By Marty Trieschmann
March 26, 2024 | The University of Arkansas for Medical Sciences (UAMS) Winthrop P. Rockefeller Cancer Institute received a five-year, $11.48 million federal grant to create the Center for Molecular Interactions in Cancer (CMIC).
The grant was awarded by the National Institute of General Medical Sciences (NIGMS) Centers of Biomedical Research Excellence (COBRE) program. COBRE grants are awarded to establish centers of research excellence around a specific scientific theme that will ultimately become self-sustaining.
The UAMS Center for Molecular Interactions in Cancer and its researchers will study the molecular features and properties of biomolecules that drive cancer using structural biology and high-resolution imaging with precise, quantitative analysis.
“The center will create a critical mass of researchers who are able to gain deep molecular-level insights into the mechanisms that govern the initiation, progression and treatment of cancer,” said Robert Eoff, Ph.D., professor in the Department of Biochemistry and Molecular Biology in the UAMS College of Medicine. Eoff is the principal investigator and will lead the center.
“Essentially, we’re digging down to the level beneath the body’s organs to study the components of the cell — the molecules and even the atoms within them — to understand what makes a cancer cell cancerous.”
The grant will strengthen the UAMS cancer research infrastructure with the creation of two research cores, each with highly specialized equipment for cancer research. They are:
- Structural Biology Core led by Eric J. Enemark, Ph.D., associate professor in the UAMS Department of Biochemistry and Molecular Biology. This area will assist CMIC research project leaders with high quality sample preparation, world class instrumentation and computational resources required for 3D high resolution structural studies.

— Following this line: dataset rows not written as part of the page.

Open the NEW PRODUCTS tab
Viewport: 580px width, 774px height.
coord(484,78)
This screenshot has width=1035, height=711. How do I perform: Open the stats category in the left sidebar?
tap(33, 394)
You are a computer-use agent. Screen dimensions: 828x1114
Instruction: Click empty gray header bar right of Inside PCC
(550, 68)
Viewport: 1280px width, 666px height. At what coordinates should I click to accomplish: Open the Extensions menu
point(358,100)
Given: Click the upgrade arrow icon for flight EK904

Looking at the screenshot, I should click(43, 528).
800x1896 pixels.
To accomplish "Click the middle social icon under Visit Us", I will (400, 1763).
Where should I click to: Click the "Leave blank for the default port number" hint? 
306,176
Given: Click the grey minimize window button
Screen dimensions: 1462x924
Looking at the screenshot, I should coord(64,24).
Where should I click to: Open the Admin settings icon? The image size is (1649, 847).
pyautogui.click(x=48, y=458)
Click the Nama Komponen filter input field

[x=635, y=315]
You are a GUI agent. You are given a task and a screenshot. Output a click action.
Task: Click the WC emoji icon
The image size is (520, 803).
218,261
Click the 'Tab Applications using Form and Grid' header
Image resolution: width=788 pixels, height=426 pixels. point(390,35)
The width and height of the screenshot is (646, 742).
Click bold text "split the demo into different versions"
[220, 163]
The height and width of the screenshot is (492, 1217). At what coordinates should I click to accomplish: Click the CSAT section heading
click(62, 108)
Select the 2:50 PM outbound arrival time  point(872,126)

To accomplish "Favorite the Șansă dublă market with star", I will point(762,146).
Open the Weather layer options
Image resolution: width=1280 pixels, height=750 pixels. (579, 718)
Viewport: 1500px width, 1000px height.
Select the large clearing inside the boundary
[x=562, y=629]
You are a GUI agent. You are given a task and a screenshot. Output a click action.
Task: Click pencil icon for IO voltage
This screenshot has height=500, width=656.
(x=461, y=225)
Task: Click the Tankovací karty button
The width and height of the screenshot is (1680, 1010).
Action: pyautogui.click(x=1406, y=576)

- Biomolecular Interactions Core led by Kevin Raney, Ph.D., professor and chair of the UAMS Department of Biochemistry and Molecular Biology. This core will provide quantitative analysis of macromolecular interactions and dynamics down to the level of single molecules.
“Over the last several years, the UAMS Winthrop P. Rockefeller Cancer Institute has made a concerted effort to hire the best and brightest laboratory scientists,” said Michael Birrer, M.D., Ph.D., director of the Cancer Institute and UAMS vice chancellor. “This is a culmination of that effort in that we have created a successful critical mass of talented scientists focused entirely on oncology. This will greatly benefit the people of Arkansas.”
The center will offer researchers access to highly advanced technologies like cryogenic electron microscopy (cryo-EM), which uses high speed electrons to view high resolution images from frozen samples.
“In the past, we were limited in the types of molecules we could investigate, but recent advances, especially in cryo-EM, now allow us to study a wider array of molecules,” said Eoff. “Another barrier was related to the incredibly challenging and labor-intensive nature of these types of studies. To improve the speed and capacity of our workflow, artificial intelligence and robotics will also be incorporated into the center’s processes.
“One of the goals of this center is to take advantage of the advances in structural biology and biophysics to understand the 3D shape of molecules — how they change and impact cancer progression and resistance to therapies.”
Eoff will lead the CMIC Administrative Core which will offer a pilot program for early phase researchers to help them gather preliminary data and compete for R01 federal grant support. The center will also have a formal faculty development program where seasoned UAMS researchers mentor junior investigators.
“It is exciting to bring these researchers together so they can find community and generate new ideas with other talented people doing cutting-edge science,” said Eoff.
The research grant of $11,475,000 reported is funded by NIH National Institute of General Medical Sciences (NIGMS), award number 1P20GM152281-01.